Query: Give me two sneakers with vibrant colors. Label: technical
--------------------------------------------------------------------------------
Query: What are the most expensive clothes you have in your catalogue? Label: technical
--------------------------------------------------------------------------------
Query: I have a green dress and I like a suggestion on an accessory to match with it. Label: creative
--------------------------------------------------------------------------------
Query: Give me three trousers with vibrant colors you have in your catalogue. Label: technical
--------------------------------------------------------------------------------
Query: Create a look for a woman walking in a park on a sunny day. It must be fresh due to hot weather. Label: creative
--------------------------------------------------------------------------------


### Retrieving the Parameters for a Given Task

A function that, given a task, returns the appropriate values for `top_p` and `temperature`.

For **technical** queries, **low randomness is preferred**, whereas for **creative** tasks, **higher randomness might be more suitable**. 

In [23]:
def get_params_for_task(task: str) -> dict:
    """
    Retrieves specific LLM parameters based on the nature of the task.

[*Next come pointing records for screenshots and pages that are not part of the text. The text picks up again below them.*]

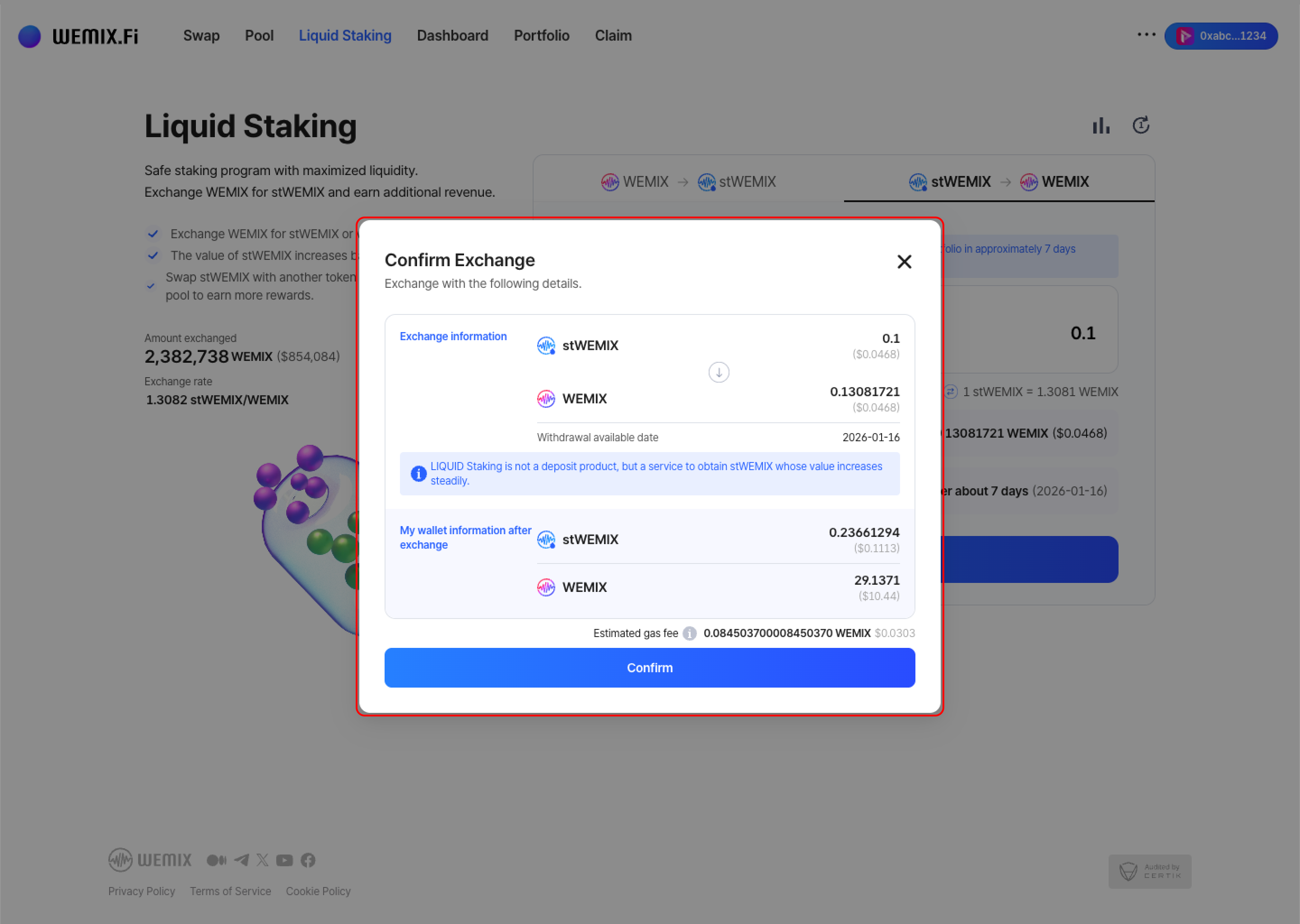Open the Claim page
Image resolution: width=1300 pixels, height=924 pixels.
pos(613,36)
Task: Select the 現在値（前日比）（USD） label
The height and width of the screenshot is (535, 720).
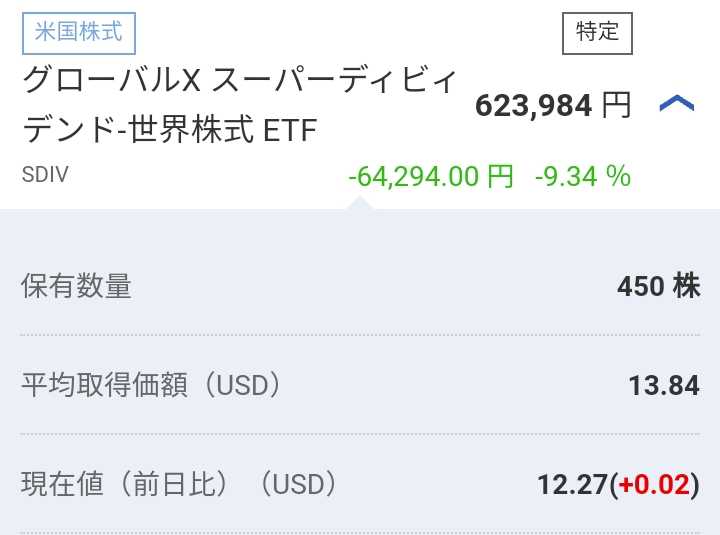Action: point(179,484)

    Creative tasks benefit from higher randomness, while technical tasks 
    require more focus and precision. A default parameter set is returned 
    for unrecognized task types.
    """

    # Define the parameter sets for technical and creative tasks
    PARAMETERS_DICT = {
        "creative": {"top_p": 0.9, "temperature": 1.0},
        "technical": {"top_p": 0.7, "temperature": 0.3}
    }

    # Return the corresponding parameter set based on task type
    if task == "technical":
        param_dict = PARAMETERS_DICT["technical"]
    elif task == "creative":
        param_dict = PARAMETERS_DICT["creative"]
    else:
        # Fallback: safe middle ground
        param_dict = {"top_p": 0.8, "temperature": 0.5}

    return param_dict

In [24]:
get_params_for_task("technical")

{'top_p': 0.7, 'temperature': 0.3}

## Retrieving Items Based on Metadata Inferred from a Query

We will create a function to extract useful metadata to help filter the items shown to it. we’ll get a JSON file with different features and all the possible values found in the dataset. Our job is to pass these values to Our database, so the LLM can pick the ones that make the most sense. And of course, we'll also need to handle situations where the LLM might not find a correct value.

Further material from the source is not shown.